Automatic PDF Processing with UiPath
Manual data entry from PDF forms is a common business process. While there are ways to use Adobe technology to automate data collection through fillable PDF forms, many people employ a “look left and type right” process to enter important data into business systems. This blog focuses on using UiPath to build automation capable of processing a series of PDF forms and create a CSV file with the required outputs. This process outline culminates at a step ready for secondary actions, including emailing results to a specified recipient, uploading to online file storage, or directly updating a database with the new data. Additionally, this blog features a special focus of some of the more complex components of processing a PDF (variable names in camelCase).
Fillable PDF forms are a step above less-structured data collection efforts, such as email. Each specific entity required for collection exists as a separate PDF text box, drop down list, or check box. As seen at right, Image 1 is the example fillable PDF used for this automation. Separate blanks exist for the entry of name, address, postcode, city, and more. Country, gender, and favorite color exist as dropdown list items (and serve to restrict what the user may enter). Driving license status and language capabilities are handled through check boxes. Forms with this type of structure (as opposed to free text) are easily reimagined into a series of data columns. Strings for most of the fields, integers for height and postcode, Boolean for the driver’s license, and an array for the languages. A running list of development steps and helpful code notes accompany the outline below.
Initial Setup and a For Each Loop
First, the automation requires some initialization to the location of the forms. Create a list of file paths to each form. Initialize a Data Table object and then build a table that corresponds to the form (see image 2). The above image displays a possible interpretation of the PDF form as a data structure. A randomly generated unique ID is included for database clarity. Employ a ForEach loop activity to iterate across the list of files provided in the String[] variable. The top of this loop is a good place to initialize a new Data Row object and ensure no data leaks across loop iterations.

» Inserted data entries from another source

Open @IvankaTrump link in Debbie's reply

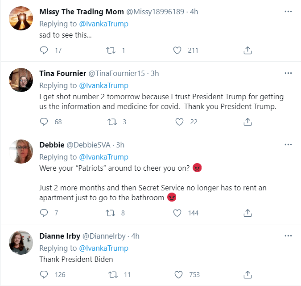pos(103,157)
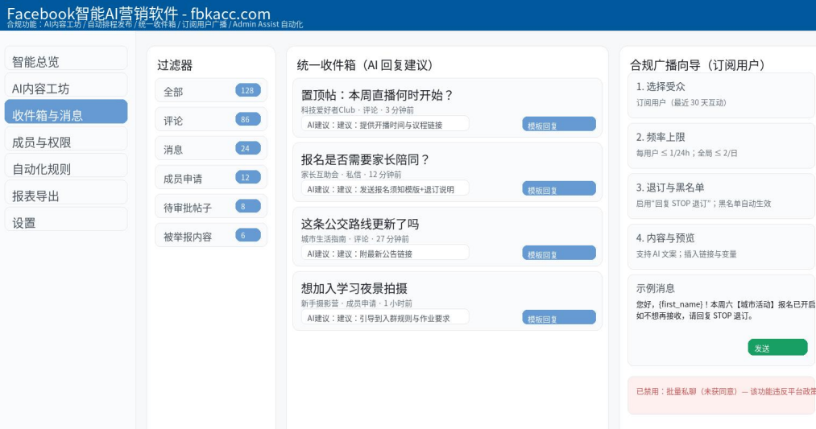This screenshot has height=429, width=816.
Task: Click 模板回复 for 置顶帖 live stream question
Action: pyautogui.click(x=558, y=124)
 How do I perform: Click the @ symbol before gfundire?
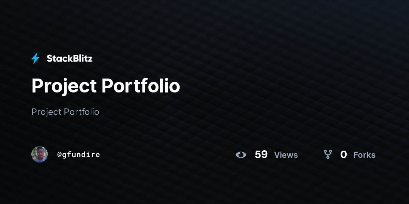tap(59, 155)

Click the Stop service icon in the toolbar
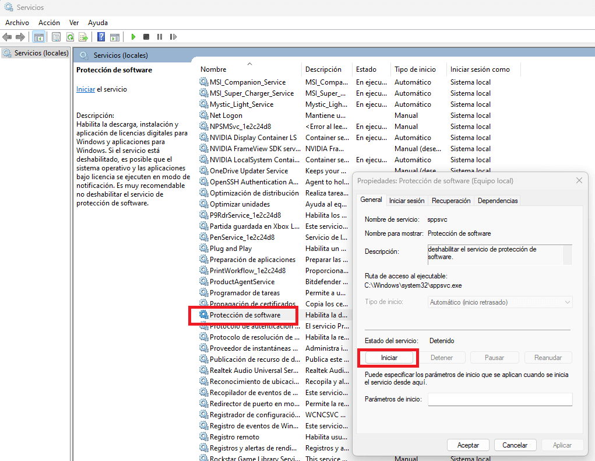coord(147,36)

Initialize variables, setup ForEach loop, create Data Table and Data Row objects
- String[] variable to the directory: Directory.GetFiles(“C:UiPathProcessFormForms”, “*.pdf”)
- Initialize Data Table: New System.Data.DataTable
- Initialize a Data Row structure: form_data.NewRow()
Extract Plain Text
Now that we have the initial looping concept, we need a way to extract PDF text. There are no native PDF activities to UiPath, so access the Manage Package menu on the design tab. Select “All Packages” or “Official” and type in PDF (see image 3). There are a great number of available packages featuring PDF tools, but for the purposes of this project I chose the official UiPath PDF Activities package. This may only work for UiPath Studio v2018.4.4 / v2019.2 and above. Once installed, you now have the “Read PDF Text” activity available for use.
The Read PDF activity accepts a file path, an optional range of pages and returns a string value of all contained text. To determine what part(s) of the PDF to process, first ensure you are not tricked by unusual encoding or odd text formatting. Examine the text output and look for “Split Points”: one or more places in a PDF where you can split this text string and focus on the desired data. To help find these locations, draw a line immediately above and below the part(s) of the PDF that are required for database entry. Look at how you can programmatically identify these areas to the automation. Our example form is relatively simple and splits easily at the starred lines of image 4.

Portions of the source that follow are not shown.